Debugging Code : Problem Solving Revisited

 

A couple of incidents/discussions happened recently that made me think about this topic again. Here are some random thoughts on a subject that should definitely not be approached in a random manner. 🙂

Systematic Approaches Pay Off

I know it is really boring, but a systematic and meticulous approach will always yield better results than randomly jumping at stuff. I’ve discussed this before here.

It’s easy to become focused on what *you know* is the problem, just because of a gut feeling, without any supporting evidence. When you eventually find the real issue, you feel a bit stupid for looking at the wrong thing for so long.

Sometimes you end up focusing on the symptom, not the root cause. If I do this it all works again. Great! Then the same problem happens the next day. Before you know it you have a bunch of voodoo operational tasks to keep the system running, with nobody knowing how and why it works.

It really does pay to take a scientific approach to fixing things.

A Leap of Faith

Over time you get to spot patterns, which will sometimes allow you to jump straight to the root cause of a problem without doing the necessary legwork. There is no problem doing this, provided you are willing to accept it won’t always pay off, and you don’t become controlled by your hunches. You have to know when to accept your hunch could be wrong, and take a step back to a more meticulous approach.

This is not a contradiction of the first point.

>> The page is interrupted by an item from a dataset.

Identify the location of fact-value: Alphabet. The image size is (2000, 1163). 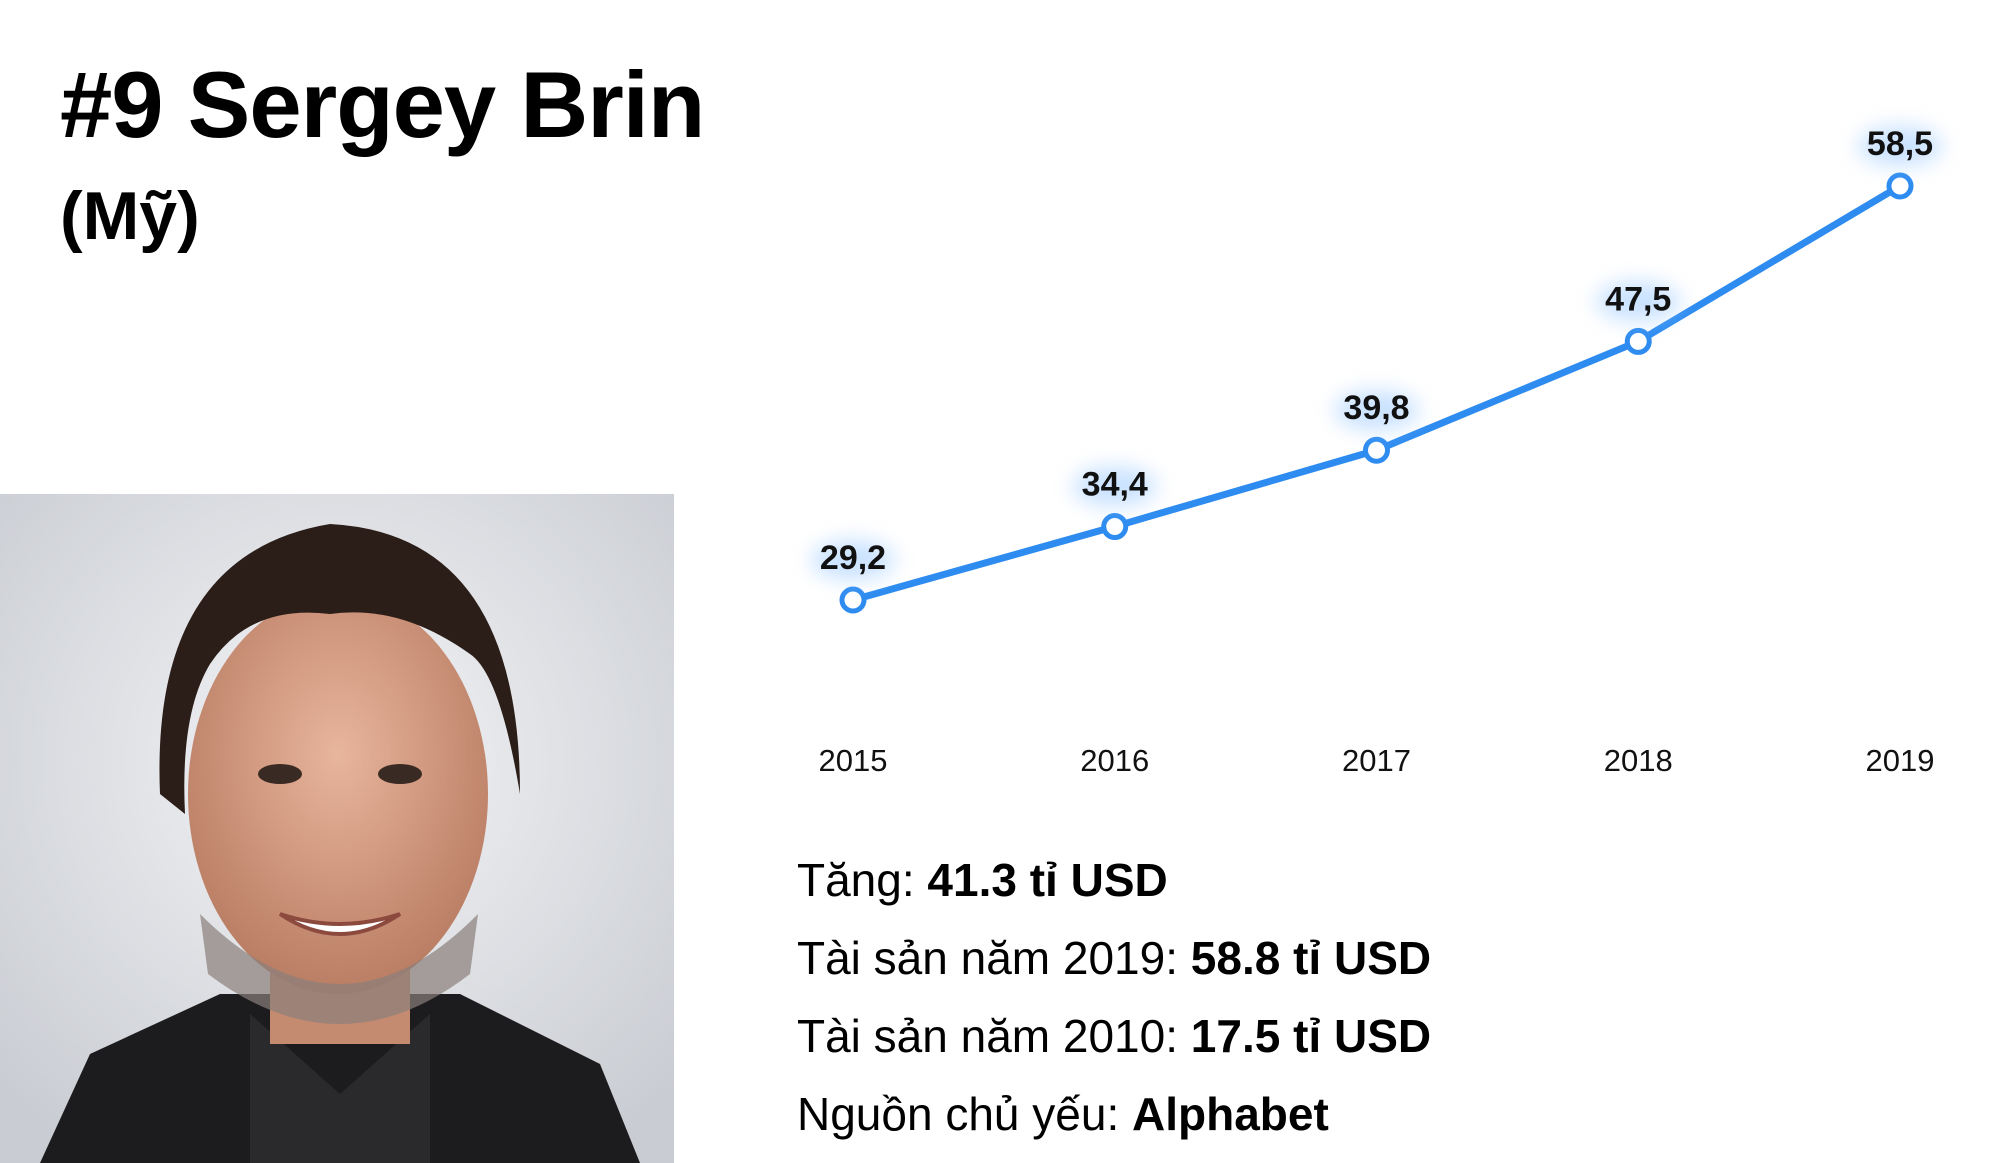
(1230, 1114).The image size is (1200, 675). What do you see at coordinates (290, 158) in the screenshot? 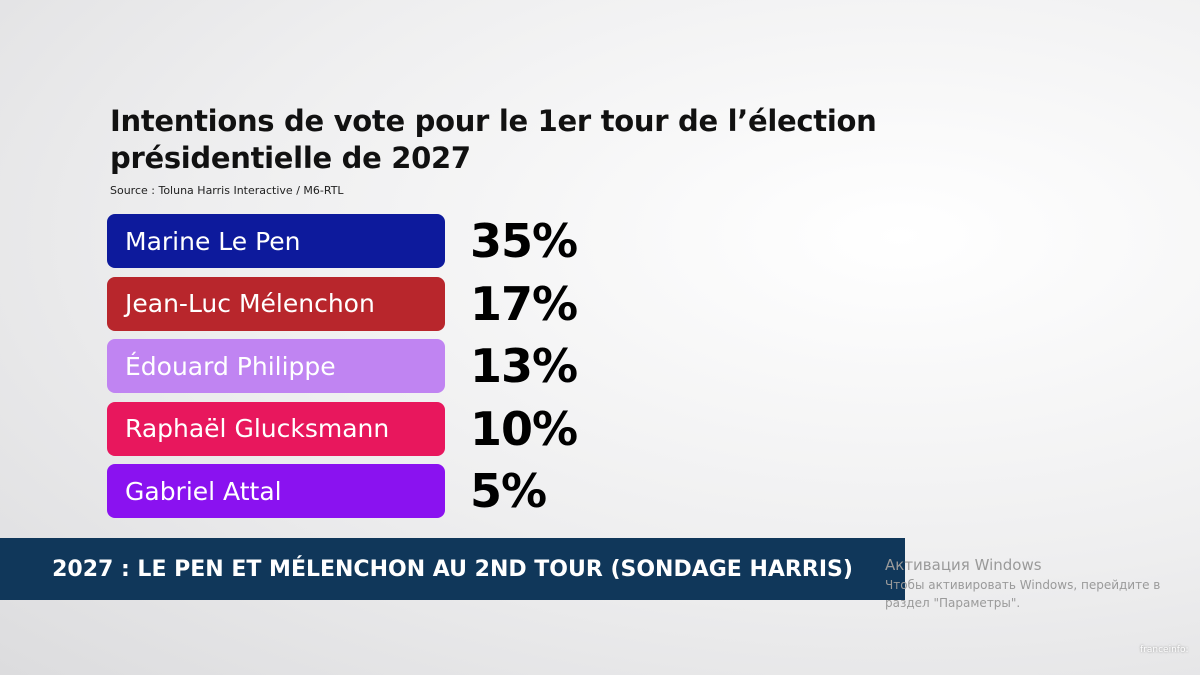
I see `title-line: présidentielle de 2027` at bounding box center [290, 158].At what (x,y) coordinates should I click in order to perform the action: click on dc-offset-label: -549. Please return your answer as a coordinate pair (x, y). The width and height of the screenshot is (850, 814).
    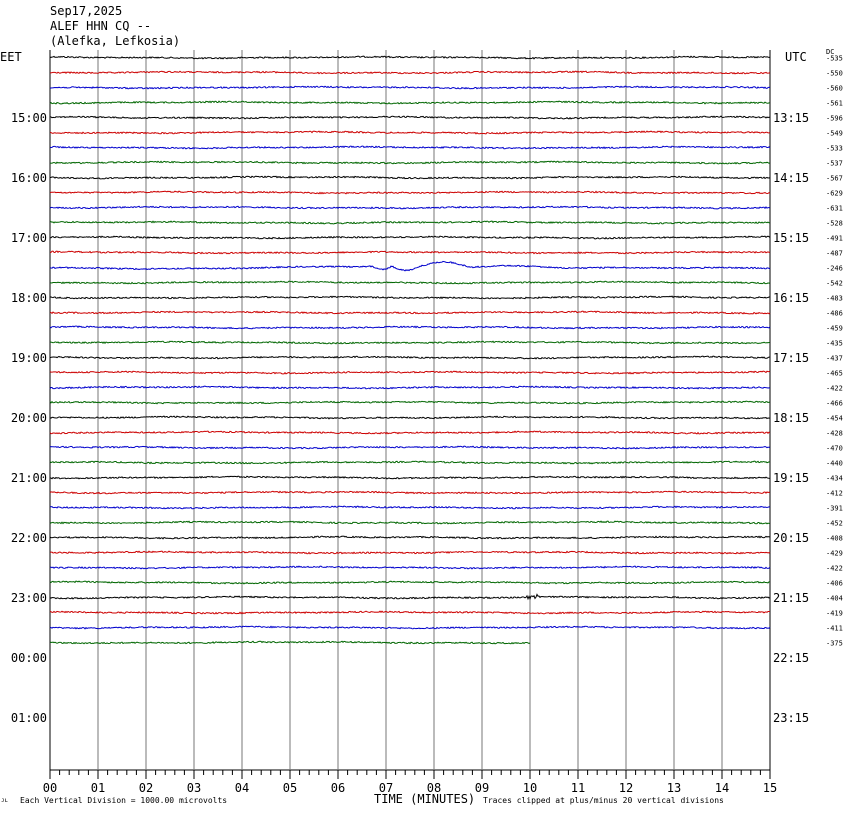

It’s something that you will learn to do because of prolonged use of a systematic approach. Be careful when working with more experienced people, as it is easy to believe their seemingly random approach to problem solving is just that. Random.

I mentioned this here.

Instrument Everything

I can’t emphasise enough how important instrumentation is.

You should be able to determine what went wrong just by looking at the instrumentation, without having to know or look at the code. In my opinion if you are doing it correctly, non-developers should be able to figure it out from your instrumentation.

We have a perfect example of this in Oracle. I have never seen any source code for the database, but I can diagnose and fix issues by using the instrumentation built into that code. Things like SQL Trace,  Real-Time SQL Monitoring, ASH, AWR, ADDM are all possible because of instrumentation in the code.

The problem with Googling solutions is you often see cut-down code examples, which can promote bad programming practices. I have almost no instrumentation in the examples on my website. That’s because I’m trying to keep them small and lightweight. I don’t want you to have to install a bunch of tracing, logging and unit testing packages before you paste in a 10 line bit of example code. That doesn’t mean those things are not important in your real solutions. It’s all about context.

A Fresh Pair of Eyes

Your brain is a weird thing. You work on something and get nowhere. You walk away and do something completely different and you get a flash of inspiration. All that time your brain has been churning it over and come up with the solution. Sometimes walking away is enough to solve the problem.

You can also call someone in to help you. Talking through the problem can help for a couple of reasons.

  1. They don’t have the mental baggage you have, so they might spot something obvious you are refusing to see. 🙂
  2. In explaining the issue to them, you are ordering your thoughts and effectively explaining it to yourself. The net result is you sometimes answer the question for yourself. This is one of the reasons why you should learn to ask questions properly, especially on forums. In formulating the proper question, you may answer the question for yourself.

I wrote about the second point here.

Cheers

Tim…

Author: Tim...

DBA, Developer, Author, Trainer.

2 thoughts on “Debugging Code : Problem Solving Revisited”

  1. Couldn’t agree more with you. I am always wondering why these skills of basic problem solving seem to be so rare. People seem to be content with ‘I retried it and it works now’ instead of understanding what went wrong and if there is a bigger problem lurking or even just an intermittent bug. So many times just setting up for a simplified reproducible test case reveals where the problem is (or at a minimum what a reasonable work around is).

  2. Hi,
    I really agree with the point of having to order your thoughts to explain the issue to someone else. I don’t know how many times I have solved a problem while explaining the symptoms to a colleague.